淋巴细胞中的T细胞执行特异性细胞免疫和调节功能,在人体免疫系统中发挥着重要作用。既往虽然无T淋巴细胞与NIPPV治疗成功的相关性研究,但是Sun等[16]认为COPD不同时期存在不同的Th1/Th2细胞因子,CD4+特异性转换和活化可能是COPD免疫炎症反应的启动机制之一。本研究结果中,成功组CD4+、CD8+、CD3+水平显著高于失败组,其原因可能是失败组T淋巴细胞亚群水平明显降低,导致细胞免疫功能明显降低,机体抵抗力下降,造成病情进一步加重,从而增大了NIPPV治疗的难度。

此外,本研究采用ROC曲线分析入院时APACHEⅡ评分和治疗4 h后pH值、PaCO2及三者联合检测对COPD合并Ⅱ型呼吸衰竭患者NIPPV治疗成功的预测价值,结果显示以三者联合检测曲线下面积最大。提示入院时APACHEⅡ评分和治疗4 h后pH值、PaCO2及三者联合检测对NIPPV治疗成功与否有一定预测价值,临床需综合三项指标进行评估以提高预测准确性[17]。

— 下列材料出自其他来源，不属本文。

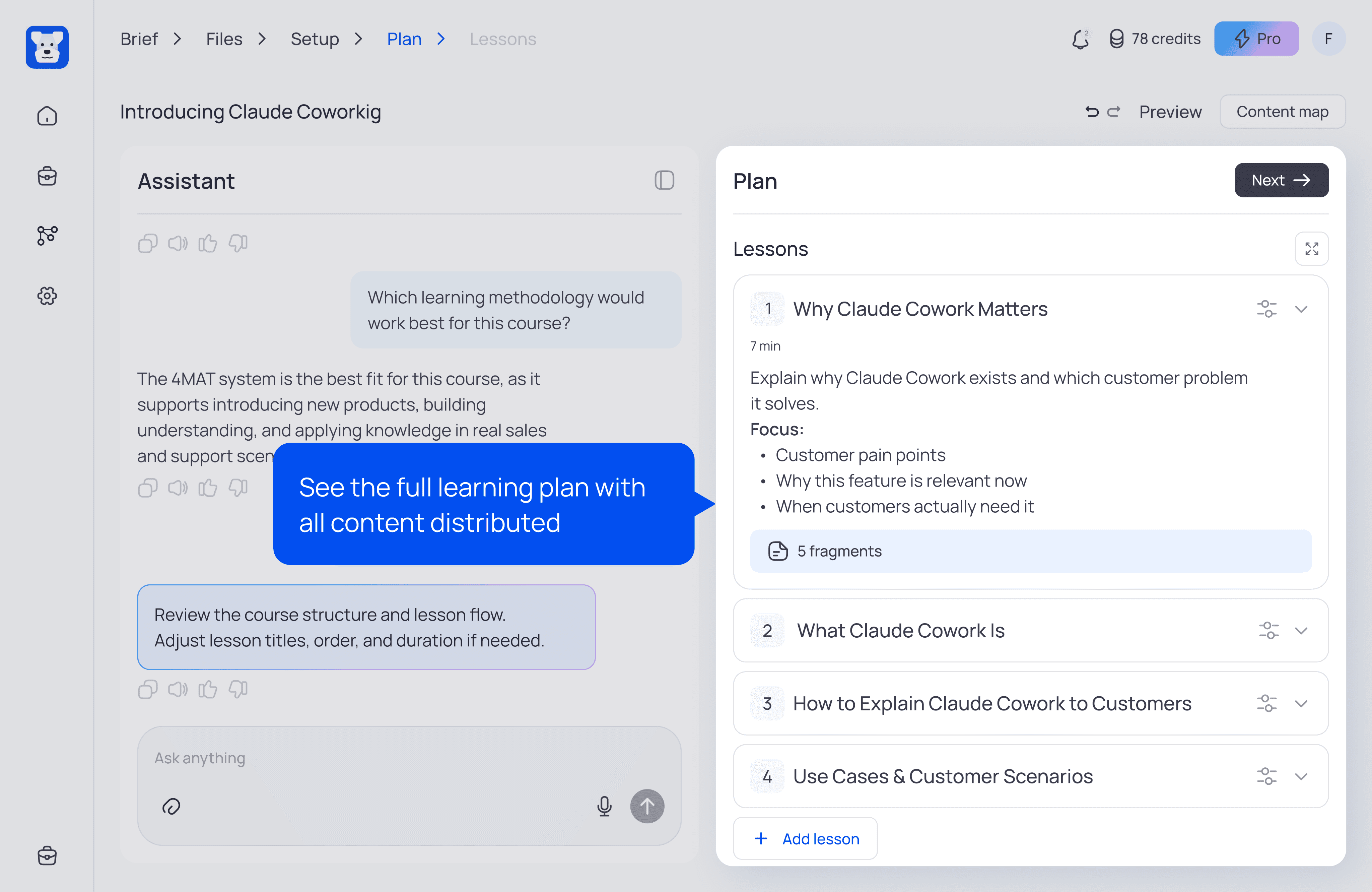The height and width of the screenshot is (892, 1372).
Task: Toggle the Assistant panel sidebar icon
Action: point(664,181)
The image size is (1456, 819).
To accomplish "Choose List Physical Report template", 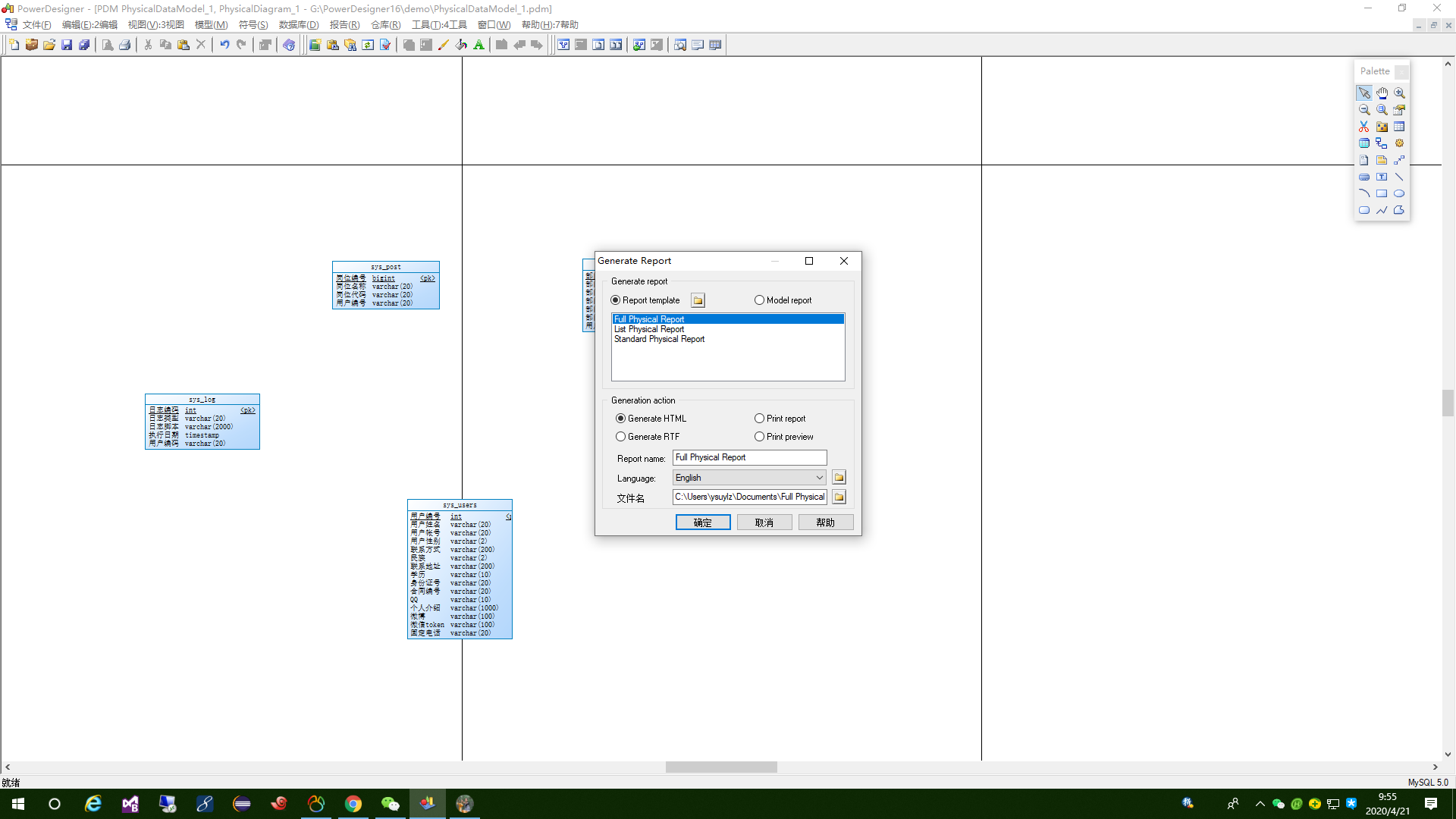I will coord(649,329).
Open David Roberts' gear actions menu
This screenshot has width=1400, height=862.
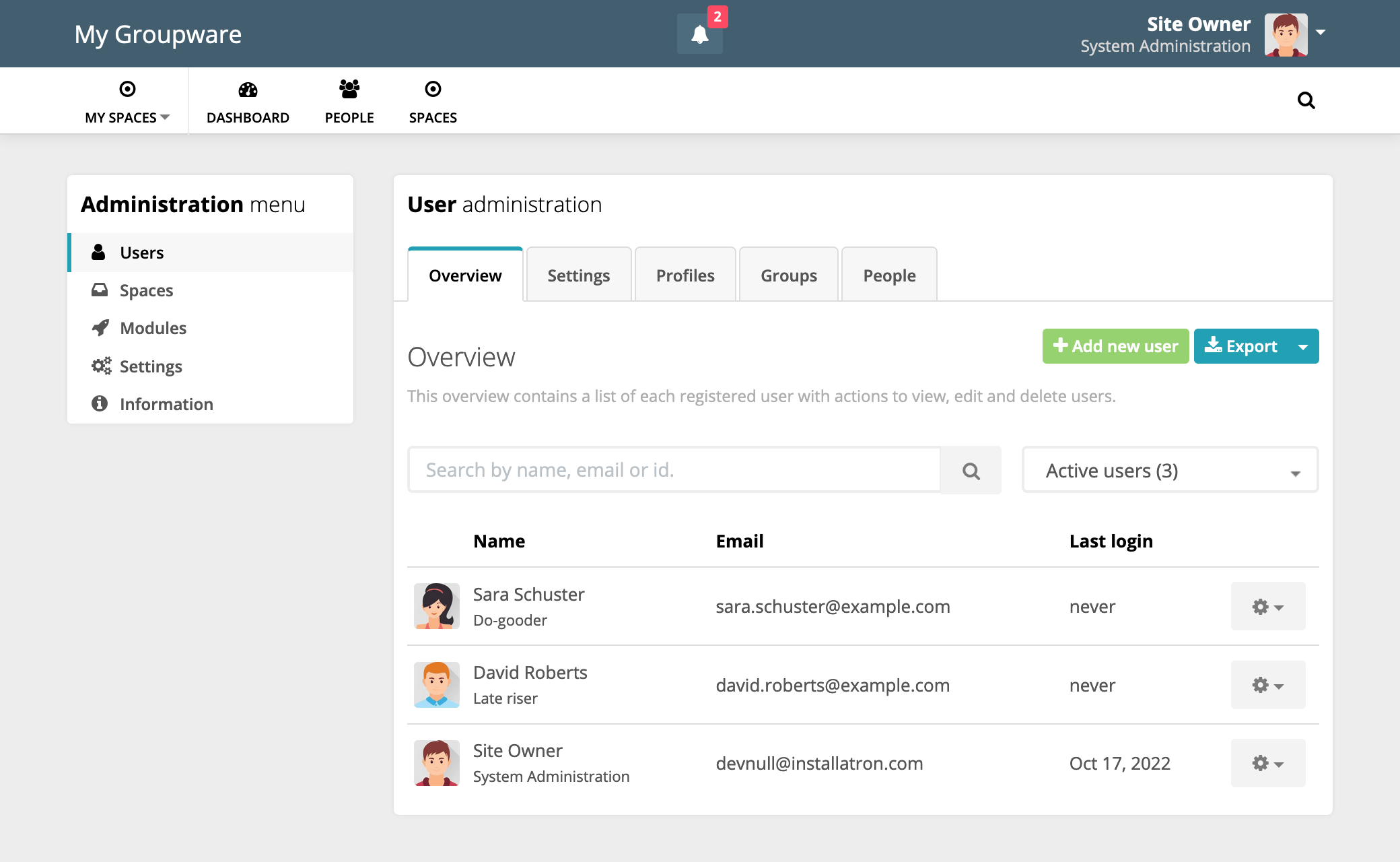[x=1267, y=685]
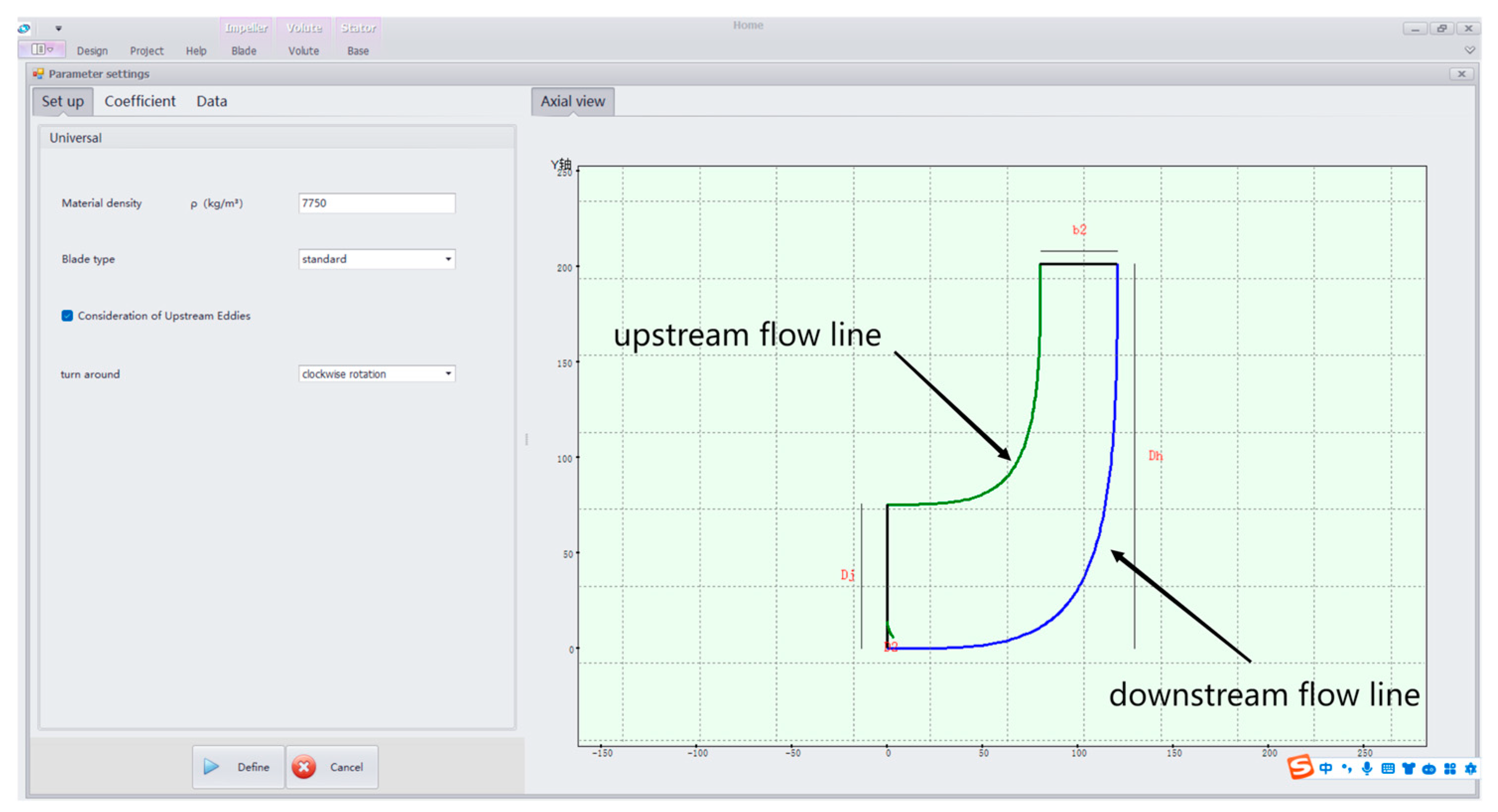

综上所述,入院时高APACHEⅡ评分及治疗4 h后pH值、PaCO2未改善是COPD合并Ⅱ型呼吸衰竭患者NIPPV治疗成功的独立危险因素,联合检测患者入院时APACHEⅡ评分及治疗4 h后动脉血气分析结果可提高NIPPV治疗成功的预测价值。对伴有上述危险因素患者临床需加强干预,进而提高NIPPV治疗成功率。